[start of STORED ROWS]
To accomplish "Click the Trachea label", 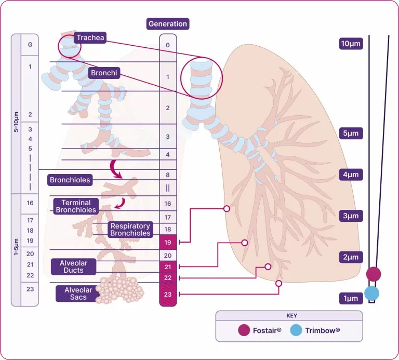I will (x=90, y=37).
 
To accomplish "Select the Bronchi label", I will (x=104, y=73).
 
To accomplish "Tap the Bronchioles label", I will (x=70, y=180).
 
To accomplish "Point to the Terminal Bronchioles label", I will (x=76, y=206).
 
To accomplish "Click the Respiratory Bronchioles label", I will (x=130, y=230).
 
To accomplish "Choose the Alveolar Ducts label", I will (x=73, y=267).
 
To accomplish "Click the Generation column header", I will (x=168, y=24).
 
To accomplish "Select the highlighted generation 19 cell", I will (x=168, y=242).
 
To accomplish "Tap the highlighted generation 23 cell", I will (x=168, y=295).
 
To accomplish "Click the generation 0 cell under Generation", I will (x=168, y=45).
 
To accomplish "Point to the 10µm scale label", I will (x=350, y=44).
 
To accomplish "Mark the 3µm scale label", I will (x=350, y=216).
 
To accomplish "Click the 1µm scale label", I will (x=350, y=298).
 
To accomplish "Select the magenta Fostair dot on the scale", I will (x=373, y=274).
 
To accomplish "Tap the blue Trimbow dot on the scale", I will (x=371, y=294).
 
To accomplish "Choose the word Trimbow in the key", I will (x=323, y=330).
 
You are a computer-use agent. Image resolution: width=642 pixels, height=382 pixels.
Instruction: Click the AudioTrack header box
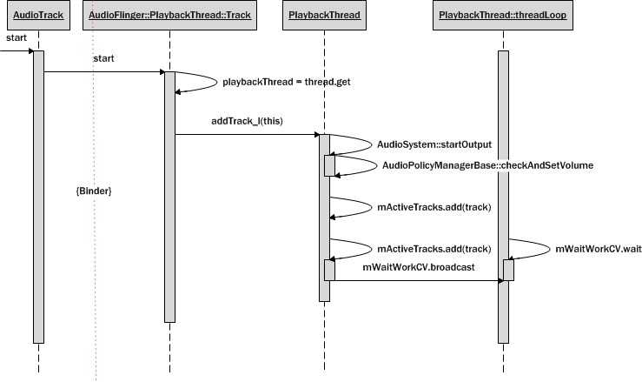point(38,17)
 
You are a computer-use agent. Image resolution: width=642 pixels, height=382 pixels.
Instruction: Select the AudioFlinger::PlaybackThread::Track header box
point(169,17)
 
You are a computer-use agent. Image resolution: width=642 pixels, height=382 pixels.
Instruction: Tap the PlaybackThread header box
point(323,17)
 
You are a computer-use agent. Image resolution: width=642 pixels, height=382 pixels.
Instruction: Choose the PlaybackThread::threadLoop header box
point(503,17)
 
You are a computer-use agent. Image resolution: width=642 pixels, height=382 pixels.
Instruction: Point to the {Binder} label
point(94,189)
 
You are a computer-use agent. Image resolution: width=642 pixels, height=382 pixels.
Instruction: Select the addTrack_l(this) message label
point(245,120)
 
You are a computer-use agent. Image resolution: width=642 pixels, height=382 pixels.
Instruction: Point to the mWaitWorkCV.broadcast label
point(418,268)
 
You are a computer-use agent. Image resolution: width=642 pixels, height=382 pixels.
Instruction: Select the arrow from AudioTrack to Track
point(104,72)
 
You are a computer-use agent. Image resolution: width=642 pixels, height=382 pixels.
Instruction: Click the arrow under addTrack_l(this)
point(247,135)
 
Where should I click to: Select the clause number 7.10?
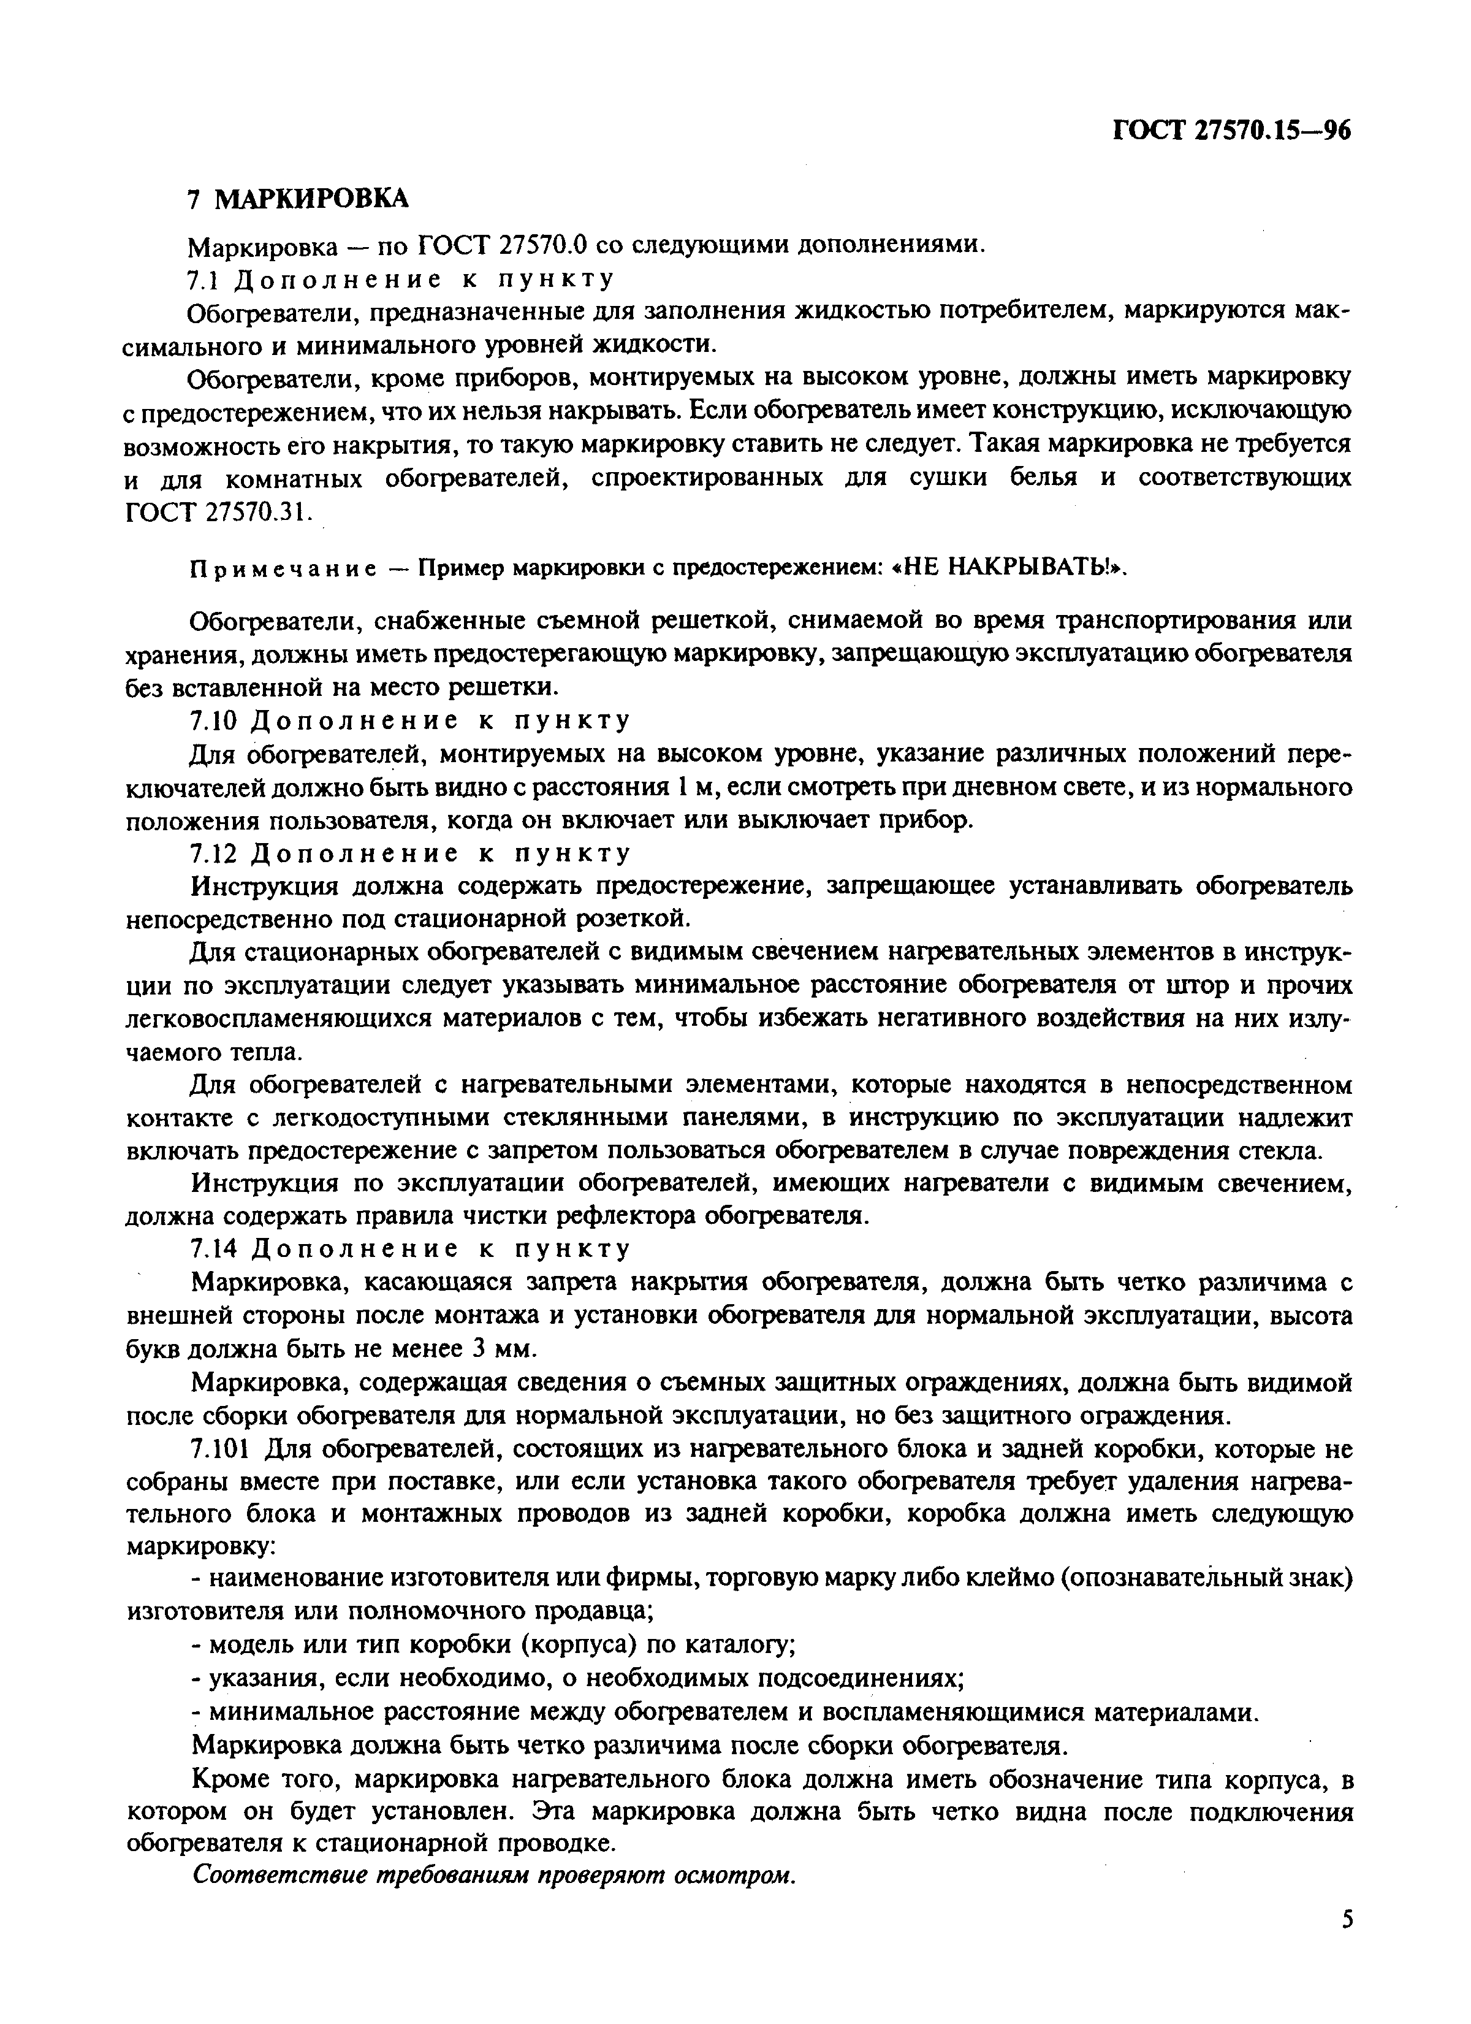(x=212, y=721)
[end of STORED ROWS]
§ **REQUIREMENT**:
Return each line from the material above in which the string "PlaybackThread" appears.

§ **WRITTEN ANSWER**:
Instruction: Select the AudioFlinger::PlaybackThread::Track header box
Instruction: Tap the PlaybackThread header box
Instruction: Choose the PlaybackThread::threadLoop header box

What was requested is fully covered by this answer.